Auszug:
%%
Wozu dient das Nuklear-Programm des Iran?
4. April 2005DW-WORLD: Herr Thränert, können die Iraner eine Atombombe bauen?
Oliver Thränert: Iran ist dabei die Voraussetzung zu schaffen, indem sie eine Urananreicherungsanlage in Natans bauen. Urananreicherung ist eine Möglichkeit, um die Atomwaffe zu bauen. Gleichzeitig sind sie dabei, einen Schwerwasserreaktor zu bauen, aus dem man Plutonium gewinnen könnte. Plutonium ist der zweite Weg, um eine solche Bombe zu bauen. Iran deklariert beide Entwicklungsschritte als zivile Vorhaben, woran allerdings sowohl Europäer als auch Amerikaner aus verschiedenen Gründen ihre Zweifel haben.
Was tun die Europäer, um den Iran von seinem Nuklear-Programm abzubringen?
Die Europäer und die Amerikaner wollen die Iraner nicht völlig von der Nutzung der Nuklear-Technik abschneiden. Sondern sie wollen ihnen weiter erlauben, zum Beispiel Leichtwasser-Reaktoren zu nutzen. Die Europäer wären sogar bereit, Iran einen Leichtwasser-Reaktor (ein Atomkraftwerk, Anm. d. Red.) zu verkaufen, wenn Iran auf die Schwerwassertechnologie verzichtet, die im Hinblick auf die militärische Nutzung sehr gefährlich ist.
Was ist das Ziel der EU bei den Gesprächen mit dem Iran?
%%
Aufgabenstellung: Entnehmen Sie dem Interview über das iranische Atomprogramm alles von „4. April 2005DW-WORLD: Herr“ bis hinunter zu „ihre Zweifel haben.“ im genauen Wortlaut. Die Daten sind eigenständiges Material und haben mit dem Interview nichts zu tun.

Angezeigte Daten:
%%
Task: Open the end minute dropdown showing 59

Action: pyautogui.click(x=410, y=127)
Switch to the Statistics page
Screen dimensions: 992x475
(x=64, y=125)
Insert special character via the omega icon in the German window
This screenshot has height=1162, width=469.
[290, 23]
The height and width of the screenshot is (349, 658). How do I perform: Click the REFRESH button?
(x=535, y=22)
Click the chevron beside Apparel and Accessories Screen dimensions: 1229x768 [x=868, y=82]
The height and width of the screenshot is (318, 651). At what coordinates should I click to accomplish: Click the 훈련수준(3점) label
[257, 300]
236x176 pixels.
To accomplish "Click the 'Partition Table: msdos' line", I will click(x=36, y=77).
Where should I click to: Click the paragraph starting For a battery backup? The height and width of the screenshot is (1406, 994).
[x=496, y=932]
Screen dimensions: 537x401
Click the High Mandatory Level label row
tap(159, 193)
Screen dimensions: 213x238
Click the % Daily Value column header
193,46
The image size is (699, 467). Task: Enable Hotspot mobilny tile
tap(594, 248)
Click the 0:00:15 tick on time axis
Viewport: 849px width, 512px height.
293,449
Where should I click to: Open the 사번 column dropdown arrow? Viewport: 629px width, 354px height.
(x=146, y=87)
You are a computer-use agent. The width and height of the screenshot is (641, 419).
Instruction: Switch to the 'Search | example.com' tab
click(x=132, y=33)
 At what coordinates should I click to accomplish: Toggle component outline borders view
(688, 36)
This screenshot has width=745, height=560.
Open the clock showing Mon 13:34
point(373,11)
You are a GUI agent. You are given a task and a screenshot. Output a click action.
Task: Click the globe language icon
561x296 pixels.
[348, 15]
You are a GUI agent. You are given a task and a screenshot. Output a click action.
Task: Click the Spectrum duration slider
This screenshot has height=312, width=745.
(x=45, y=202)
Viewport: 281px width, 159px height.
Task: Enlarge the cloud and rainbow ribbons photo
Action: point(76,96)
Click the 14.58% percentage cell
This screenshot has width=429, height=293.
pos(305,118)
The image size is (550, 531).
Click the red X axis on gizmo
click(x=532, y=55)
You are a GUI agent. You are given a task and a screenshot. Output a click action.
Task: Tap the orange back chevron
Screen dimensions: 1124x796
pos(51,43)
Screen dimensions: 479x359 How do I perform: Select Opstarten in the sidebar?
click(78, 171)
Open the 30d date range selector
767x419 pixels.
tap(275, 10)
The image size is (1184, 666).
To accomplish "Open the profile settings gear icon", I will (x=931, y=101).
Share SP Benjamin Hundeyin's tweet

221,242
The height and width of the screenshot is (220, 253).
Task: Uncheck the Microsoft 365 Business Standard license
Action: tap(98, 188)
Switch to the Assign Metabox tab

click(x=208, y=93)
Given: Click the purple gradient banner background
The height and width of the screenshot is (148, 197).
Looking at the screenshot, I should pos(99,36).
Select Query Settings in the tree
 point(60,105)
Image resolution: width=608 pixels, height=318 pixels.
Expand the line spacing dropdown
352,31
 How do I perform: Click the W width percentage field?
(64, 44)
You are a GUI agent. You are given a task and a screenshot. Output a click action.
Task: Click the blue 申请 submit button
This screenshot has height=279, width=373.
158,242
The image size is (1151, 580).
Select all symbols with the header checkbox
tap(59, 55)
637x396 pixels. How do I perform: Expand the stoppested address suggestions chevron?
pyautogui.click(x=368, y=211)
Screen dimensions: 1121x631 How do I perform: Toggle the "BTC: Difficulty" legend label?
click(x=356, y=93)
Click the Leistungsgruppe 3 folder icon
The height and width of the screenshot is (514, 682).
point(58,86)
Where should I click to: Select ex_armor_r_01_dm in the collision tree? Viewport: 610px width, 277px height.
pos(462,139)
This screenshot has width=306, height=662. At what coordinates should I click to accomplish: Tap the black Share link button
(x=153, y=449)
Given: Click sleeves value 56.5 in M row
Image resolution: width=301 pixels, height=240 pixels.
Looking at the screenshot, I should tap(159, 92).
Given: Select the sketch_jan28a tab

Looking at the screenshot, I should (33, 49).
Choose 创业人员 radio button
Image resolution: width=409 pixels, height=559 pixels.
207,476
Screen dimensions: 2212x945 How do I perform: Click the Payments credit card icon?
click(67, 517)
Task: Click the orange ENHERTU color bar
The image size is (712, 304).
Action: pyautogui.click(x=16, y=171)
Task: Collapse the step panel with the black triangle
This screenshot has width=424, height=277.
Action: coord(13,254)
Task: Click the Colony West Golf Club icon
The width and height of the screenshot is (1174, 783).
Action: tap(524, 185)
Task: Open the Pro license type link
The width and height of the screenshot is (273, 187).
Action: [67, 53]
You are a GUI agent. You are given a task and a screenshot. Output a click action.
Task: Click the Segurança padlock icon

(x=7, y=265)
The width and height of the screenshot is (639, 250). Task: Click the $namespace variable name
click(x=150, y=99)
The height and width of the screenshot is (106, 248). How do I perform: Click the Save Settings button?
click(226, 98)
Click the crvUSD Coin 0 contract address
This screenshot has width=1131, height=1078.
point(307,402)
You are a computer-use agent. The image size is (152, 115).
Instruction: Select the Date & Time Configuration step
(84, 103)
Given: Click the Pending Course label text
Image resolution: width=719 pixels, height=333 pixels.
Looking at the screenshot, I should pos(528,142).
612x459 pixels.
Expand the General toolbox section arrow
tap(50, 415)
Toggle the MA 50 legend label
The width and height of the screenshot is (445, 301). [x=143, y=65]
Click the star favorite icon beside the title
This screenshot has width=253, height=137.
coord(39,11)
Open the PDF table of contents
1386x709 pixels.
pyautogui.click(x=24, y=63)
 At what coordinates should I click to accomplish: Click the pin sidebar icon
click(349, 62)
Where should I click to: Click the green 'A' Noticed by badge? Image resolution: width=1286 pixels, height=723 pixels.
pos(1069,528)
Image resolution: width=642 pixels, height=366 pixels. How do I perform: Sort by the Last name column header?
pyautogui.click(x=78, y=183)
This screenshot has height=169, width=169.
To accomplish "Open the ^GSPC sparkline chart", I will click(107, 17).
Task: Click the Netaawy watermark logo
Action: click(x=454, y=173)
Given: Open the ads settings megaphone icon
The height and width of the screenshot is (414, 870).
%%
Lösung:
4. April 2005DW-WORLD: Herr Thränert, können die Iraner eine Atombombe bauen?
Oliver Thränert: Iran ist dabei die Voraussetzung zu schaffen, indem sie eine Urananreicherungsanlage in Natans bauen. Urananreicherung ist eine Möglichkeit, um die Atomwaffe zu bauen. Gleichzeitig sind sie dabei, einen Schwerwasserreaktor zu bauen, aus dem man Plutonium gewinnen könnte. Plutonium ist der zweite Weg, um eine solche Bombe zu bauen. Iran deklariert beide Entwicklungsschritte als zivile Vorhaben, woran allerdings sowohl Europäer als auch Amerikaner aus verschiedenen Gründen ihre Zweifel haben.